Before last year, I had only read one book by Charles Dickens: A Tale of Two Cities for AP English in high school. I am not someone who hated books just because I read them for school. In AP English we read, and I enjoyed, Hamlet, Macbeth, The Canterbury Tales, and many others. However, I hated A Tale of Two Cities. I found it dull, slow, and confusing. I would probably appreciate it more now that I’m older and a more seasoned reader, but at the time I hated it and swore off Dickens altogether.
Over the last few years, I slowly realized I needed to give Dickens another shot. The following things contributed largely to my change of heart:
-Nick Hornby’s enthusiasm for David Copperfield (his May 2004 Polysyllabic Spree)
-References to Great Expectations in the Thursday Next series by Jasper Fforde, especially Miss Havisham
-Reading Mister Pip by Lloyd Jones
-My Mom’s love of Dickens, especially David Copperfield and Great Expectations
So I made it a reading goal in 2008 to read David Copperfield.
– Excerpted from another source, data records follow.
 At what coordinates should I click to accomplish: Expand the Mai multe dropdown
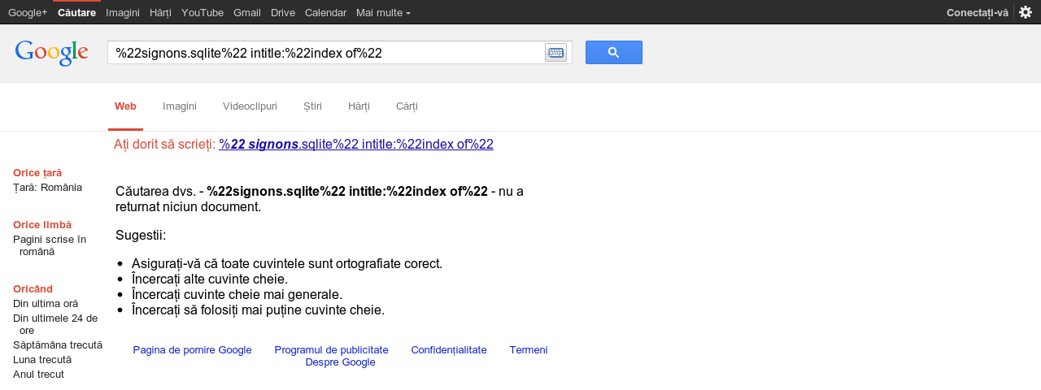(383, 12)
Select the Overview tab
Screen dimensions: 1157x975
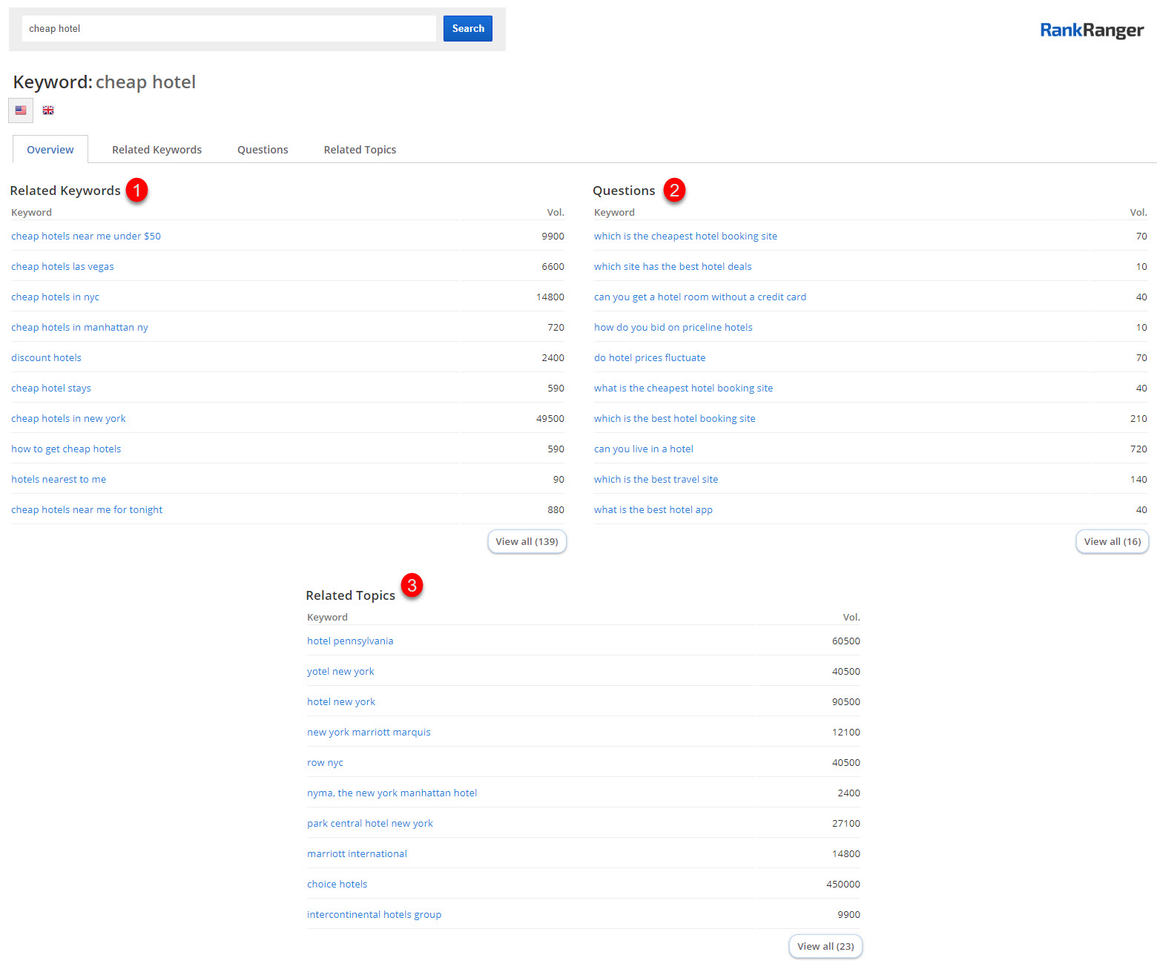50,150
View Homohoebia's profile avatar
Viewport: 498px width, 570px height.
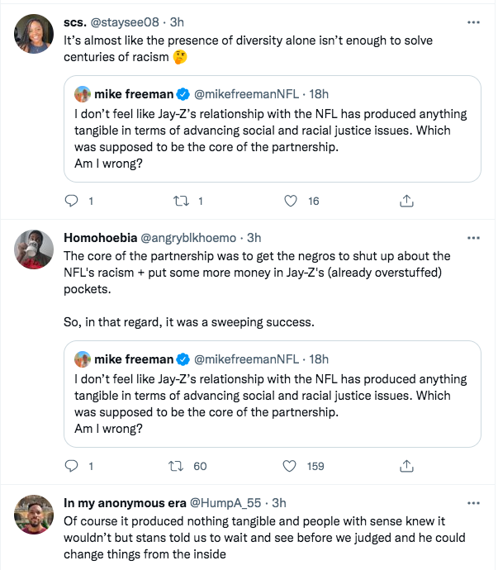tap(34, 249)
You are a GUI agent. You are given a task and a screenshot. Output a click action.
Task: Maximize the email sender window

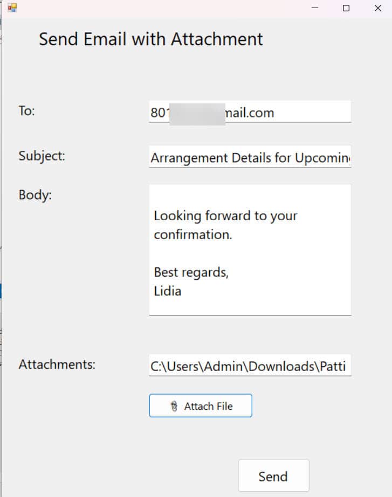pyautogui.click(x=346, y=8)
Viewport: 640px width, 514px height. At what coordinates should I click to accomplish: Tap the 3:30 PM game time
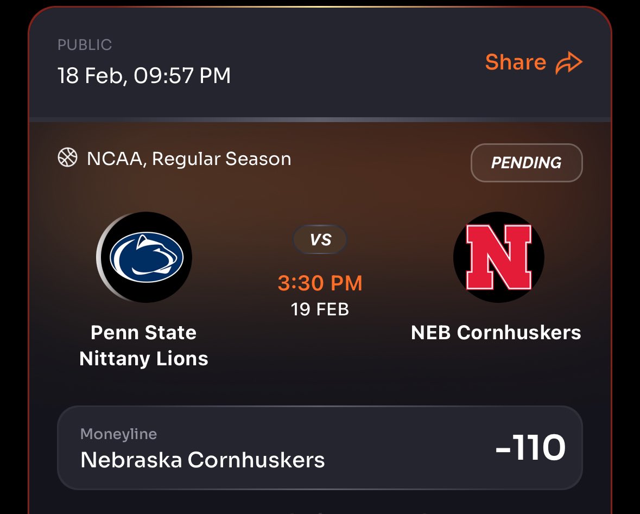point(320,283)
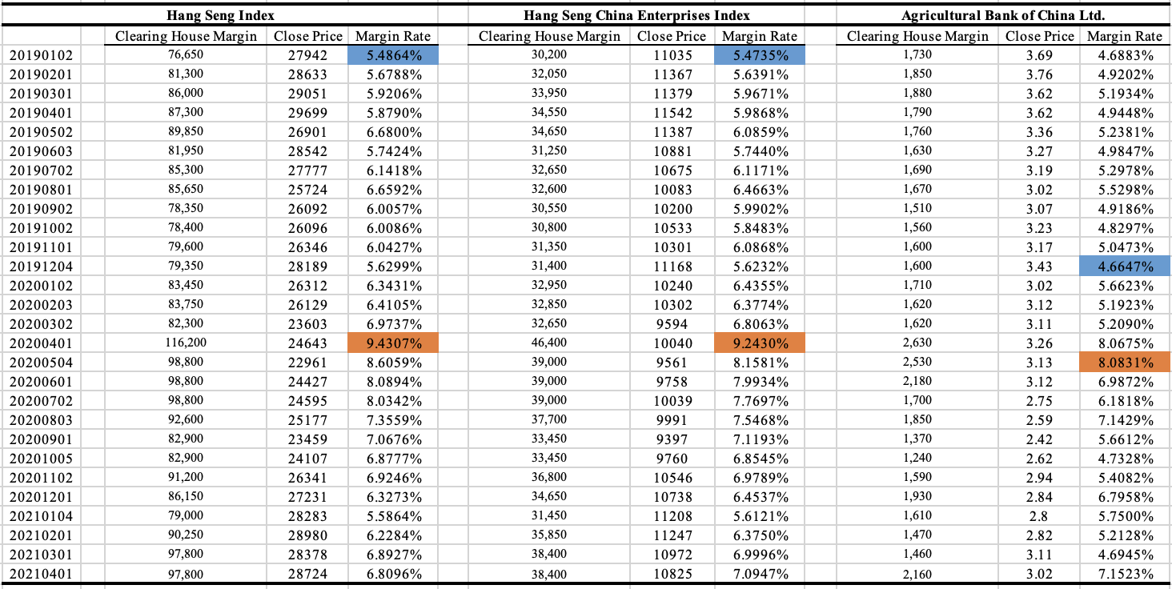Select the blue-highlighted 4.6647% cell
Viewport: 1172px width, 589px height.
tap(1125, 266)
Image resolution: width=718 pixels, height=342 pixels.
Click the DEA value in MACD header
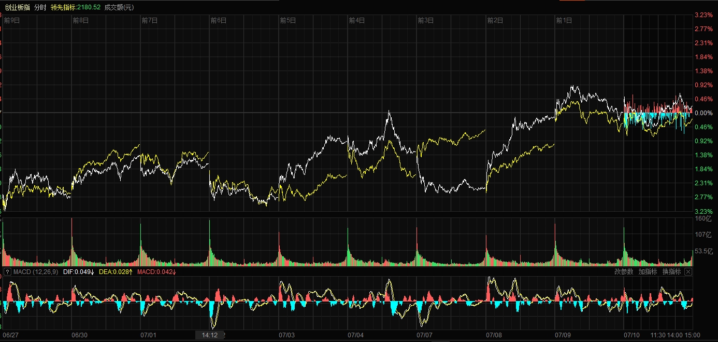[116, 271]
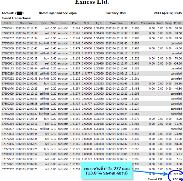The image size is (183, 181).
Task: Select the Type column header
Action: point(44,23)
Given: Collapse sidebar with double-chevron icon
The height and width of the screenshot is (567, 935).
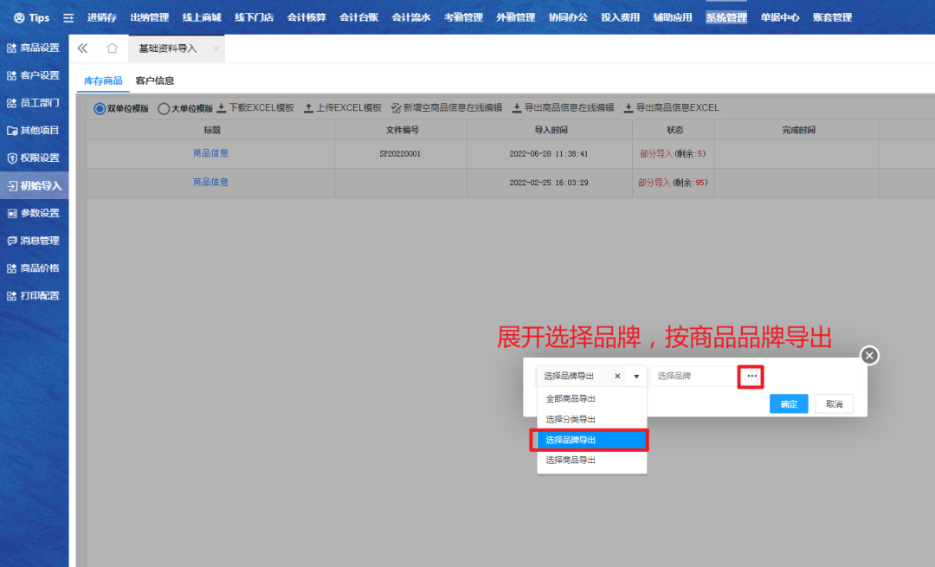Looking at the screenshot, I should click(83, 48).
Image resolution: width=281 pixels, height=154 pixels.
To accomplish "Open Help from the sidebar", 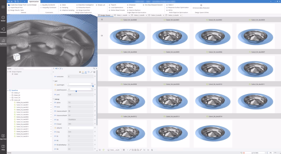I will pos(3,148).
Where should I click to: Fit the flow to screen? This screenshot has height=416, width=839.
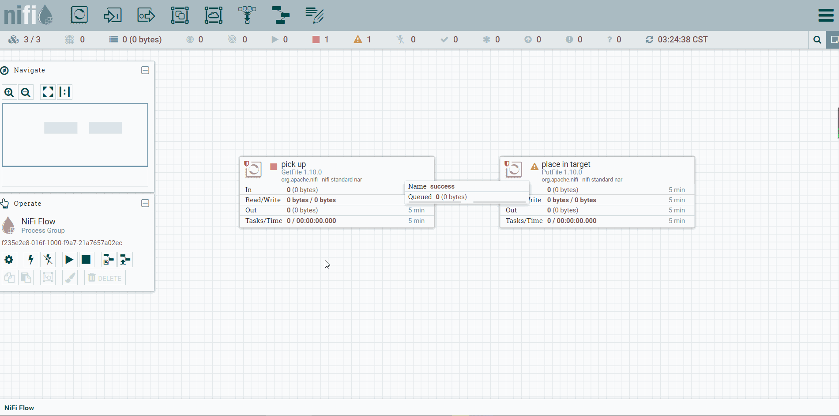[x=48, y=92]
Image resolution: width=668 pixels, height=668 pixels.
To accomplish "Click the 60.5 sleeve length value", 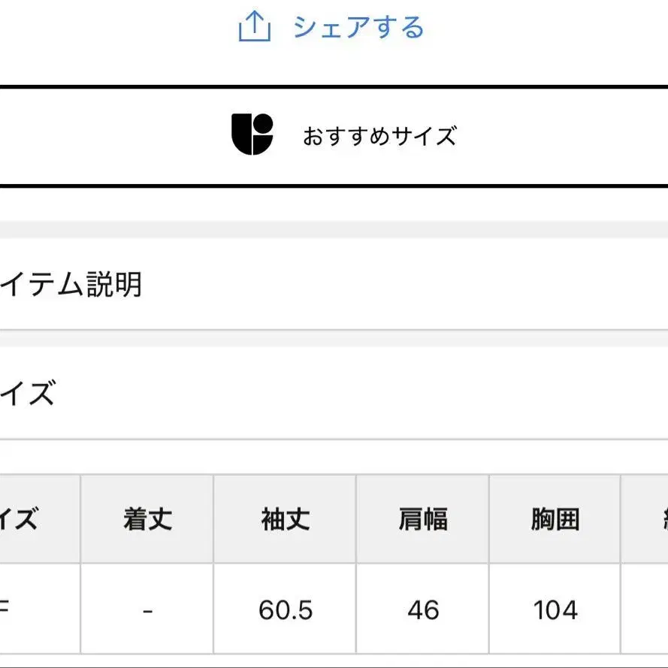I will 285,609.
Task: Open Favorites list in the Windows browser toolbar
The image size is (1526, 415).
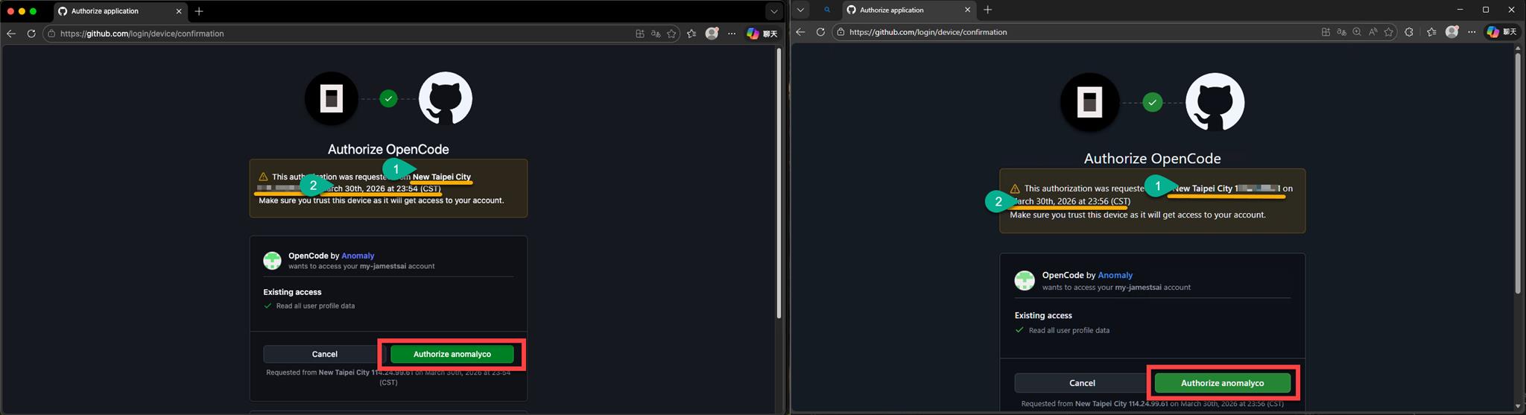Action: (1431, 32)
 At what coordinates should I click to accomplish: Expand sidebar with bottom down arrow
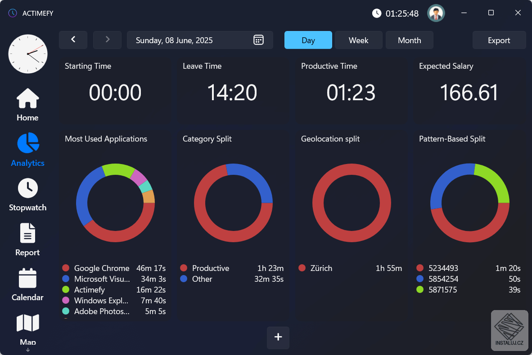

It almost didn’t happen, I made it to October without even taking it off the shelf. But mid-October I got it down and read the first few chapters. I liked it a lot, but for some reason didn’t read much more. I got serious about it again in November, and read about half in November and half in December. (I read it sporadically, especially because my edition was the huge hardcover Nonesuch Dickens that was too big to bring to and from work every day.) I finished the last 20 pages on the morning of January 1, 2009. It was a little bit heartbreaking to not finish the last 20 pages in the year 2008, but I’m proud that I accomplished the goal of reading it. I even brought it with me to my friend’s apartment for her New Year’s Eve party, but obviously didn’t get much reading time. I could have stayed home and finished it instead of celebrating 2009, but that would have been ridiculous. And sad.
Anyway, to the point: I loved David Copperfield! It’s a wonderful story, and I learned to appreciate Dickens’s writing style. He’s wordy, but it’s ok because he’s so good with them. There were many lines that I loved, but this one is by far my favorite, and had me laughing for several minutes:
“These observations, and indeed the greater part of the observations made that evening, were interrupted by Mrs. Micawber’s discovering that Master Micawber was sitting on his boots, or holding his head on with both arms as if he felt it loose, or accidentally kicking Traddles under the table, or shuffling his feet over one another, or producing them at distances from himself apparently outrageous to nature, or lying sideways with his hair among the wine-glasses, or developing his restlessness of limb in some other form incompatible with the general interests of society; and by Master Micawber’s receiving those discoveries in a resentful spirit.”
What I love best about David Copperfield is the characters. Whenever I’ve truly disliked a novel in the past, it’s usually because of the characters – I didn’t care about them, they weren’t relatable, they were annoying or unrealistic, or some combination of these problems. David Copperfield was the opposite, I did really enjoy the plot/story, but it was the fantastic characters and Dickens’s gift at making them come to life that made this book one of the best classics I’ve ever read. Some of his characters may not be the most realistic people ever imagined – a few are extremely eccentric, but certainly some of the most entertaining characters I’ve encountered. And despite some of them being improbable, Dickens makes them seem as real as anyone you might meet today. As Nick Hornby said in his comments about the novel, I too was genuinely sad to end the book and to say goodbye to the characters.
Also – their names! Dickens has the best names in literature, hands down. Whenever I finally get to adopt a puppy, I hope to name it Traddles.